Gain-on-Sale Income
Story type: Diagnostic
Operating income growth impresses, but asset patterns raise questions. Operating income growth is strong while total assets are shrinking and other income items are elevated. The growth may include gains from selling assets.
State
Apparent operating income growth with structural gain on sale
Emergence
Operating income appears growing but the asset base is shrinking. When operating income growth is strong but total assets growth is negative and other income items are elevated, the apparent operating improvement may include gains on asset sales. Selling assets at a gain boosts income but isn't repeatable.
Limits
This story identifies structural discrepancy, not gain criticism. It does not claim gains are improper, predict future sales, or assess whether dispositions are strategic. Asset sales can be value-creating portfolio optimization.
Explanation
This diagnostic clarifies a common misreading: Surface reading: Growing operating income suggests improving core profitability.

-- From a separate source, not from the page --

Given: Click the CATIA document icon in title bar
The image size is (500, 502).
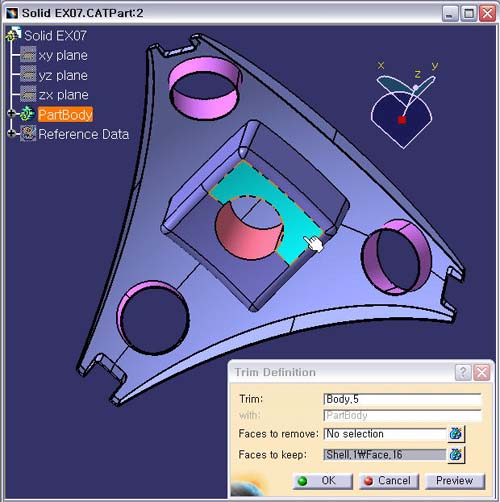Looking at the screenshot, I should [x=11, y=13].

Structural reality: Operating Income Growth is strong—operating profit is rising. However, Total Assets Growth is negative—the company is getting smaller. Other Income to Sales shows elevated non-recurring items. The combination reveals that apparent operating improvement may include gains. When companies sell assets above book value, the gain flows through income. It looks like profitability improvement but isn't from operations and can't repeat.
Interpretation
This story identifies structural discrepancy between income growth appearance and gain reality. It does not claim gains are misleading, predict asset sales, or assess portfolio strategy. It clarifies that income growth source matters.